The Trigger.AvailableNow() in Spark Structured Streaming is designed to process all available data once and then shut down, making it ideal for batch-like micro-batching scenarios.
Let’s see it in action. Imagine you have a Kafka topic my-topic and you want to process messages as they arrive, but only in bursts when you explicitly tell Spark to.
import org.apache.spark.sql.SparkSession
import org.apache.spark.sql.streaming.Trigger
val spark = SparkSession.builder()
.appName("AvailableNowExample")
.master("local[*]")
.getOrCreate()
import spark.implicits._
val kafkaBrokers = "localhost:9092"
val inputTopic = "my-topic"
val rawStream = spark.readStream
.format("kafka")
.option("kafka.bootstrap.servers", kafkaBrokers)
.option("subscribe", inputTopic)
.option("startingOffsets", "earliest") // Start from the beginning of the topic
.load()
val processedStream = rawStream.selectExpr("CAST(key AS STRING)", "CAST(value AS STRING)")
.as[(String, String)]
.map { case (key, value) => s"Processed: $key -> $value" }
// This is the key part: Trigger.availableNow()
val query = processedStream.writeStream
.trigger(Trigger.availableNow())
.format("console") // Output to console for demonstration
.start()
query.awaitTermination()
When you run this, Spark will:
- Connect to Kafka and check for data.
- If data is present, it will process all currently available data in one go. This might involve multiple micro-batches internally if the amount of data is large, but it’s all executed within a single
Trigger.availableNow()invocation. - Once all available data is processed, the streaming query will automatically terminate.
This differs fundamentally from Trigger.ProcessingTime(interval), which continuously runs and checks for new data at the specified interval. Trigger.availableNow() is a one-shot deal.
The core problem Trigger.availableNow() solves is enabling a streaming pipeline to act like a scheduled batch job. You can have a streaming source (like Kafka, Kinesis, or files in a directory), but you only want to trigger a processing run when you decide, perhaps on a cron schedule or manually. When triggered, it should process everything that has arrived since the last successful run and then stop, allowing the next scheduled trigger to pick up from where it left off.
Internally, Spark keeps track of the offsets (for Kafka) or file statuses (for file sources) that have been successfully processed. When Trigger.availableNow() is invoked, Spark reads the current offsets/statuses, processes all data up to those points, and then commits the new offsets/statuses. The "available now" part refers to the data that exists in the source at the moment the trigger is activated and Spark begins its processing cycle. It doesn’t continuously poll for new data within that trigger execution.

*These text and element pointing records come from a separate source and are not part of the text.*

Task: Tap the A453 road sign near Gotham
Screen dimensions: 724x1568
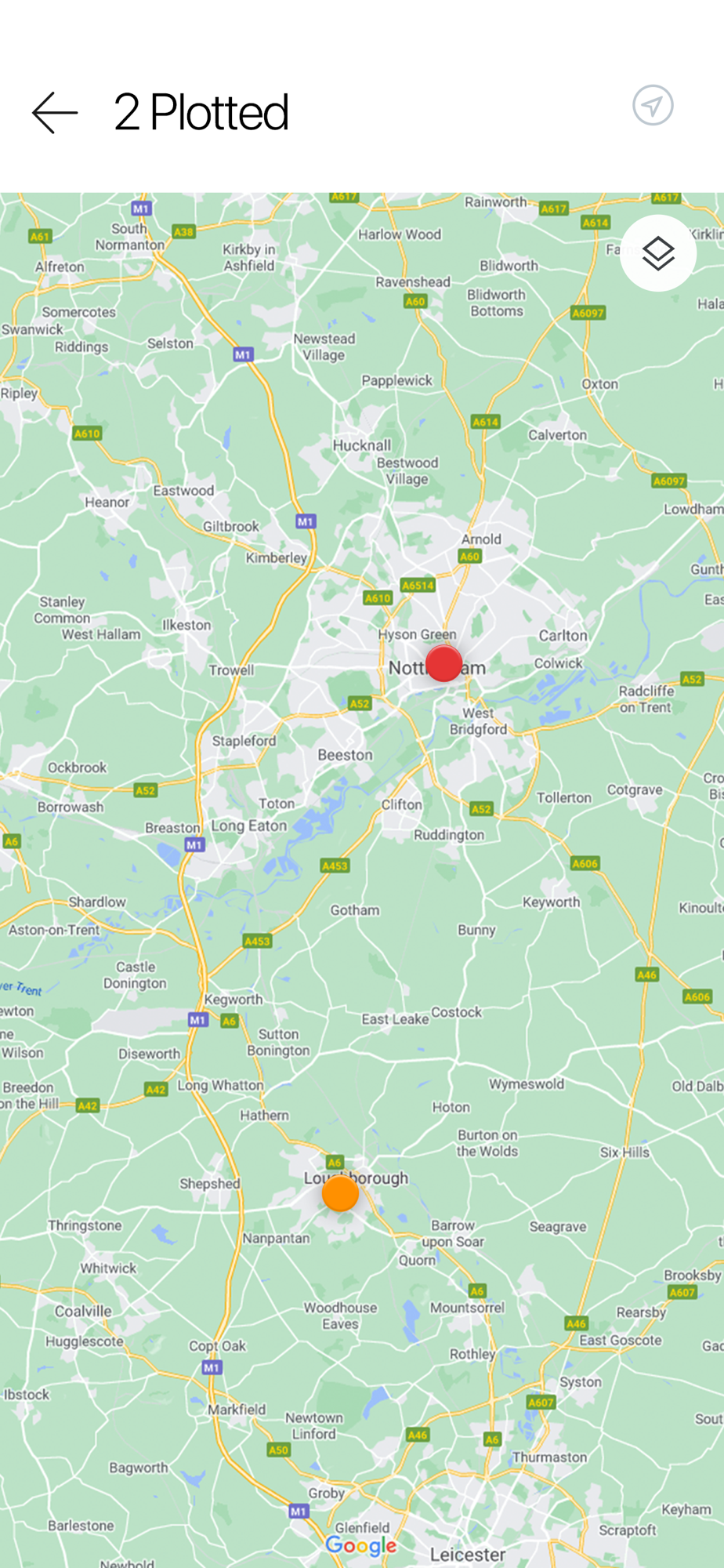Action: (335, 866)
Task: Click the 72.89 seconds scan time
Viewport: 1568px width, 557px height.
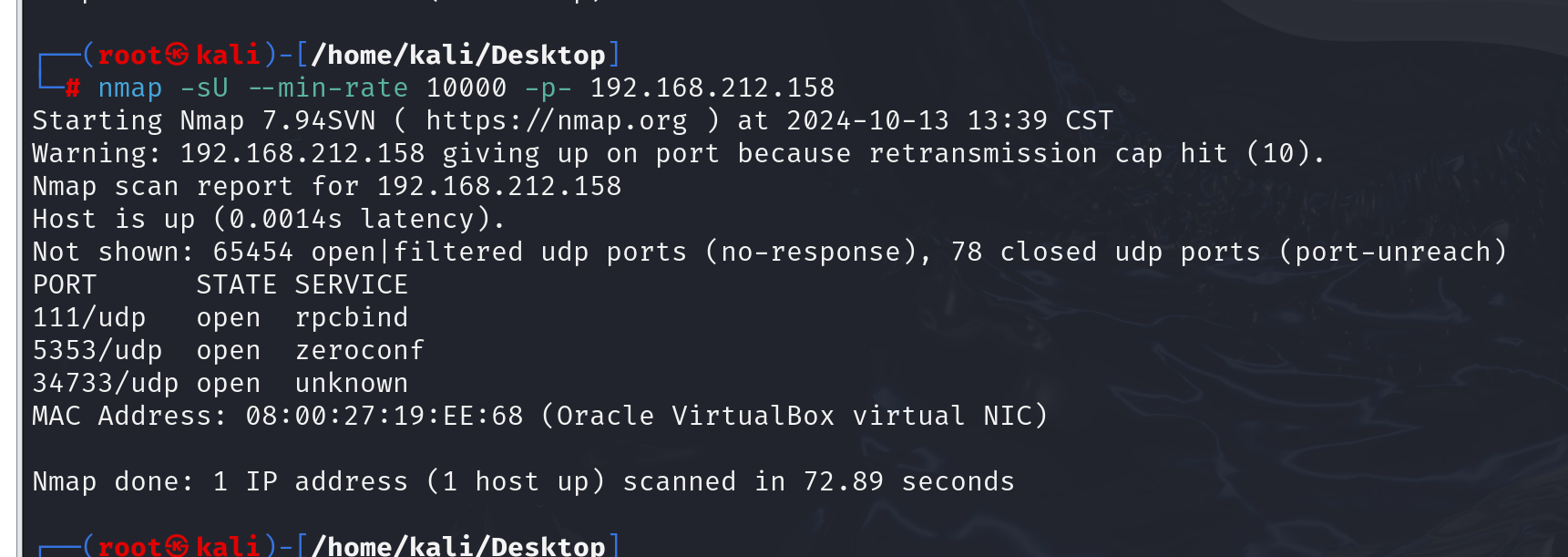Action: click(909, 481)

The startingOffsets and failOnDataLoss options become particularly important here. For Trigger.availableNow(), startingOffsets is usually set to earliest or latest for the initial run, and Spark’s checkpointing mechanism handles advancing offsets for subsequent runs. If a run fails, Spark will restart from the last committed offset upon the next trigger. failOnDataLoss should generally be false for Trigger.availableNow() if you can tolerate potential data loss (e.g., if a file is deleted before Spark can read it) as it prevents the job from failing on such occurrences.
The Trigger.availableNow() is specifically designed for sources that Spark can reliably track progress on, such as Kafka and file-based sources. It relies on Spark’s checkpointing mechanism to store the progress made so it knows where to resume from the next time availableNow() is triggered. This makes it a powerful tool for scenarios where you want the efficiency of streaming ingestion but the controlled execution of batch processing.
The next logical step after mastering Trigger.availableNow() is understanding how to manage checkpointing robustly, especially when dealing with distributed file systems and ensuring exactly-once processing guarantees in the face of failures.